Comment From: spring-projects-issues
Rossen Stoyanchev commented
... apparently, GenericConversionService is unable to recognize instanceof relationships between the conversion target type and the desired target type
It would be tricky to use instanceof in this case. If Converter<File,Resource>
and Converter<File,ContextResource>
were both registered, it's not clear which one should be used? Order of registration might end up deciding it and that is a bit too subtle. I think it's appropriate to be explicit about what should be used when a desired type is more general than the registered types rather than relying on the order of registration. I.e.
ConversionService#addConverter(File.class, InputStreamSource.class, fileToResourceConverter);
Comment From: spring-projects-issues
David Smiley commented
I think telling spring users they need to register their converters multiple times is reasonable, but spring should make it easier to do that. I am using ConversionServiceFactoryBean in my spring beans XML and I simply refer to my converter. Presumably this factory beean introspects my converter to see the covariant return type (Resource, in my case). Perhaps adding an annotation to the method could allow me to specify additional types.

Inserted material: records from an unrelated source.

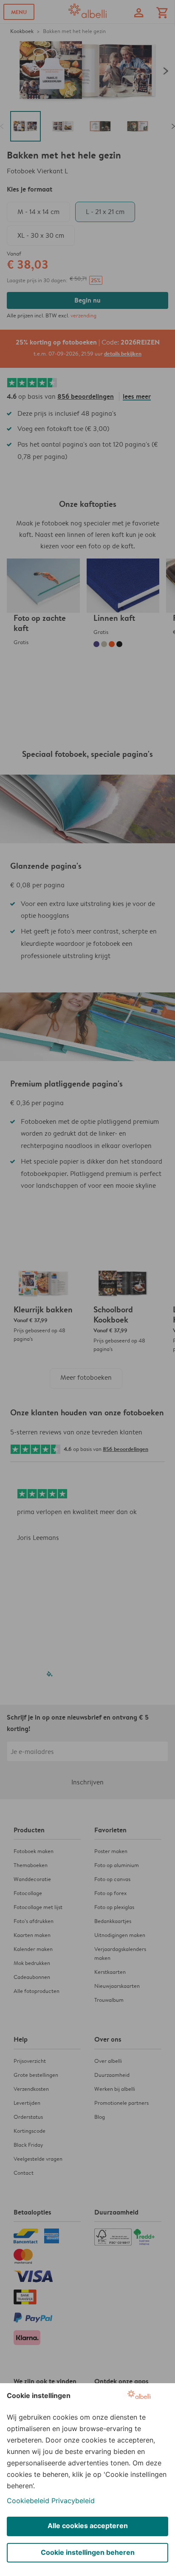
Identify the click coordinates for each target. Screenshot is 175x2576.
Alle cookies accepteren (88, 2525)
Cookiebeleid (28, 2500)
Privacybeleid (73, 2500)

I like the idea of auto-registering inherited types in the hierarchy upon adding the converter, letting the first one registered "win". I acknowledge that means the order of registration can be significant but that strikes me as an edge case not to be terribly concerned about.
I agree doing "instanceof" check at lookup time is probably not a good solution.
Comment From: spring-projects-issues
Christopher Smith commented
I'd like to bump this issue and speak in support of matching subclasses on the target type. I'm trying to set up a Spring Integration Datatype channel with an abstract channel type and Converters
that can convert various input payload types into concrete classes for the channel, but I can't configure the channel with just the superclass type because it won't match for conversion. I would expect, e.g., that a Converter<String,Double>
would be acceptable for a conversion to Number
.
Comment From: chrylis
Amusingly/frustratingly, I find myself once back at this same issue; while integrating with Spring Security's PermissionEvaluator
(which expects an ID of type Serializable
), I found that providing a Converter<Entity, String>
would not work, which is Surprising Behavior.